■ Action item ■
Repeat the entries that appear below, exactly and in full.
════════════════
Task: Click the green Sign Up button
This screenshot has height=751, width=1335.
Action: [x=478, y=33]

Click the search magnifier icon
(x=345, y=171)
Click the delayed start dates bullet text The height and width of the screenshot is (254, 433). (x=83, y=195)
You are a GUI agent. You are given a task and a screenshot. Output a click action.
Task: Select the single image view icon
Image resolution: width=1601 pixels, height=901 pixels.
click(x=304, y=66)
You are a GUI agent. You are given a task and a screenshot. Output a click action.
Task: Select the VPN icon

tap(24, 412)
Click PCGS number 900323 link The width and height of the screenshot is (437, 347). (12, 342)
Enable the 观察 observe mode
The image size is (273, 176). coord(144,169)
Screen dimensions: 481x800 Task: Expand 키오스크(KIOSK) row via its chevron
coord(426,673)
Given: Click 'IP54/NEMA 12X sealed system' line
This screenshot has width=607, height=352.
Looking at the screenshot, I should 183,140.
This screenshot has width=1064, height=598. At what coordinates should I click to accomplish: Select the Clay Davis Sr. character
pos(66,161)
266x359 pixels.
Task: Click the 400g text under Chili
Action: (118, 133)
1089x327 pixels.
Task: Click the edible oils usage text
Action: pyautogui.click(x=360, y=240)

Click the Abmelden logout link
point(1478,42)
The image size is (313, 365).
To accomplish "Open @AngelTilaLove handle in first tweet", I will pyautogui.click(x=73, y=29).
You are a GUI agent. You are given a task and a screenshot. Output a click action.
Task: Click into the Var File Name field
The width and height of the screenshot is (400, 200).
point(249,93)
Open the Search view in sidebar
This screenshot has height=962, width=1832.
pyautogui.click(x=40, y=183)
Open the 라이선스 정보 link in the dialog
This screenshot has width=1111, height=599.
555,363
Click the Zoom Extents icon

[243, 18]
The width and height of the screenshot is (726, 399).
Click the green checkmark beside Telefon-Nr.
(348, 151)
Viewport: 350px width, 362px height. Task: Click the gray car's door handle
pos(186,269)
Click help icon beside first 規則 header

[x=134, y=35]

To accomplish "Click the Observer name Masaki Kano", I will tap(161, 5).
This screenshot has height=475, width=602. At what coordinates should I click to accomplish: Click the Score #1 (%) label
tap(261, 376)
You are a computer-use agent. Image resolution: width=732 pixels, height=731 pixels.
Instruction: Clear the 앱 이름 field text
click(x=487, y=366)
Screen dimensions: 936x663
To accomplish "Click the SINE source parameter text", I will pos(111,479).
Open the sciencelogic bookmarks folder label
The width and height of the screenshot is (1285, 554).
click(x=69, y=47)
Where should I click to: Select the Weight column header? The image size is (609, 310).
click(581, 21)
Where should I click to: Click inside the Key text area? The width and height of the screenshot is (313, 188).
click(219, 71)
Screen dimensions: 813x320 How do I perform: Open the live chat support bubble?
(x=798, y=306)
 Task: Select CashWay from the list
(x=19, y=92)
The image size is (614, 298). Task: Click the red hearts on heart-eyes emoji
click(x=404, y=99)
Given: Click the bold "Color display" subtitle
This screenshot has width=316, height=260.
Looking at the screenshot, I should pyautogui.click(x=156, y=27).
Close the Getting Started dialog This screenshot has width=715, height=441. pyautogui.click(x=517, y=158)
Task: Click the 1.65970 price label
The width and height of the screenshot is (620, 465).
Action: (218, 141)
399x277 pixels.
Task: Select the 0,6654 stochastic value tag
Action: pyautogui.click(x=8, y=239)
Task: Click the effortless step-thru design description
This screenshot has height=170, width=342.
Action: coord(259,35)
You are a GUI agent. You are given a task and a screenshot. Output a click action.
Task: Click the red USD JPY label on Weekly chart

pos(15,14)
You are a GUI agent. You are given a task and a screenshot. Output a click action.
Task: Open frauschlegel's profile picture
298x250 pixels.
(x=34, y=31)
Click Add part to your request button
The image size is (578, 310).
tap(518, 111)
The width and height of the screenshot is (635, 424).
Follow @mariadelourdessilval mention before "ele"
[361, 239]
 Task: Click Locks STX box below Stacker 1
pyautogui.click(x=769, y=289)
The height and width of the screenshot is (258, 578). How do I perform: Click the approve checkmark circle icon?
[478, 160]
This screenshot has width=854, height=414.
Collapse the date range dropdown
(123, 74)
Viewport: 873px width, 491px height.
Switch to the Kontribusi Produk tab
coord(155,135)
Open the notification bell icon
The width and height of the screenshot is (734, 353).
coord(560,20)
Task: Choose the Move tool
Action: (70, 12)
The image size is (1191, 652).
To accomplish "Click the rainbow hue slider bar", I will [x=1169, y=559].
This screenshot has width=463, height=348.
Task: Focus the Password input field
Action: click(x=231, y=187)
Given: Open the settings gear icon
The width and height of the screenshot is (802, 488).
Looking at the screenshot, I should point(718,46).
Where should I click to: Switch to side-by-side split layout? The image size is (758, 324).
════════════════
■ Exercise result ■
Task: Click the green Sign Up button
This screenshot has height=751, width=1335.
Action: [x=478, y=33]

Click the search magnifier icon
(x=345, y=171)
Click the delayed start dates bullet text The height and width of the screenshot is (254, 433). (x=83, y=195)
You are a GUI agent. You are given a task and a screenshot. Output a click action.
Task: Select the single image view icon
Image resolution: width=1601 pixels, height=901 pixels.
click(x=304, y=66)
You are a GUI agent. You are given a task and a screenshot. Output a click action.
Task: Select the VPN icon

tap(24, 412)
Click PCGS number 900323 link The width and height of the screenshot is (437, 347). (12, 342)
Enable the 观察 observe mode
The image size is (273, 176). coord(144,169)
Screen dimensions: 481x800 Task: Expand 키오스크(KIOSK) row via its chevron
coord(426,673)
Given: Click 'IP54/NEMA 12X sealed system' line
This screenshot has width=607, height=352.
Looking at the screenshot, I should 183,140.
This screenshot has width=1064, height=598. At what coordinates should I click to accomplish: Select the Clay Davis Sr. character
pos(66,161)
266x359 pixels.
Task: Click the 400g text under Chili
Action: (118, 133)
1089x327 pixels.
Task: Click the edible oils usage text
Action: pyautogui.click(x=360, y=240)

Click the Abmelden logout link
point(1478,42)
The image size is (313, 365).
To accomplish "Open @AngelTilaLove handle in first tweet", I will pyautogui.click(x=73, y=29).
You are a GUI agent. You are given a task and a screenshot. Output a click action.
Task: Click into the Var File Name field
The width and height of the screenshot is (400, 200).
point(249,93)
Open the Search view in sidebar
This screenshot has height=962, width=1832.
pyautogui.click(x=40, y=183)
Open the 라이선스 정보 link in the dialog
This screenshot has width=1111, height=599.
555,363
Click the Zoom Extents icon

[243, 18]
The width and height of the screenshot is (726, 399).
Click the green checkmark beside Telefon-Nr.
(348, 151)
Viewport: 350px width, 362px height. Task: Click the gray car's door handle
pos(186,269)
Click help icon beside first 規則 header

[x=134, y=35]

To accomplish "Click the Observer name Masaki Kano", I will tap(161, 5).
This screenshot has height=475, width=602. At what coordinates should I click to accomplish: Click the Score #1 (%) label
tap(261, 376)
You are a computer-use agent. Image resolution: width=732 pixels, height=731 pixels.
Instruction: Clear the 앱 이름 field text
click(x=487, y=366)
Screen dimensions: 936x663
To accomplish "Click the SINE source parameter text", I will pos(111,479).
Open the sciencelogic bookmarks folder label
The width and height of the screenshot is (1285, 554).
click(x=69, y=47)
Where should I click to: Select the Weight column header? The image size is (609, 310).
click(581, 21)
Where should I click to: Click inside the Key text area? The width and height of the screenshot is (313, 188).
click(219, 71)
Screen dimensions: 813x320 How do I perform: Open the live chat support bubble?
(x=798, y=306)
 Task: Select CashWay from the list
(x=19, y=92)
The image size is (614, 298). Task: Click the red hearts on heart-eyes emoji
click(x=404, y=99)
Given: Click the bold "Color display" subtitle
This screenshot has width=316, height=260.
Looking at the screenshot, I should pyautogui.click(x=156, y=27).
Close the Getting Started dialog This screenshot has width=715, height=441. pyautogui.click(x=517, y=158)
Task: Click the 1.65970 price label
The width and height of the screenshot is (620, 465).
Action: (218, 141)
399x277 pixels.
Task: Select the 0,6654 stochastic value tag
Action: pyautogui.click(x=8, y=239)
Task: Click the effortless step-thru design description
This screenshot has height=170, width=342.
Action: coord(259,35)
You are a GUI agent. You are given a task and a screenshot. Output a click action.
Task: Click the red USD JPY label on Weekly chart

pos(15,14)
You are a GUI agent. You are given a task and a screenshot. Output a click action.
Task: Open frauschlegel's profile picture
298x250 pixels.
(x=34, y=31)
Click Add part to your request button
The image size is (578, 310).
tap(518, 111)
The width and height of the screenshot is (635, 424).
Follow @mariadelourdessilval mention before "ele"
[361, 239]
 Task: Click Locks STX box below Stacker 1
pyautogui.click(x=769, y=289)
The height and width of the screenshot is (258, 578). How do I perform: Click the approve checkmark circle icon?
[478, 160]
This screenshot has width=854, height=414.
Collapse the date range dropdown
(123, 74)
Viewport: 873px width, 491px height.
Switch to the Kontribusi Produk tab
coord(155,135)
Open the notification bell icon
The width and height of the screenshot is (734, 353).
coord(560,20)
Task: Choose the Move tool
Action: (70, 12)
The image size is (1191, 652).
To accomplish "Click the rainbow hue slider bar", I will [x=1169, y=559].
This screenshot has width=463, height=348.
Task: Focus the Password input field
Action: click(x=231, y=187)
Given: Open the settings gear icon
The width and height of the screenshot is (802, 488).
Looking at the screenshot, I should point(718,46).
Where should I click to: Switch to side-by-side split layout? The image size is (758, 324).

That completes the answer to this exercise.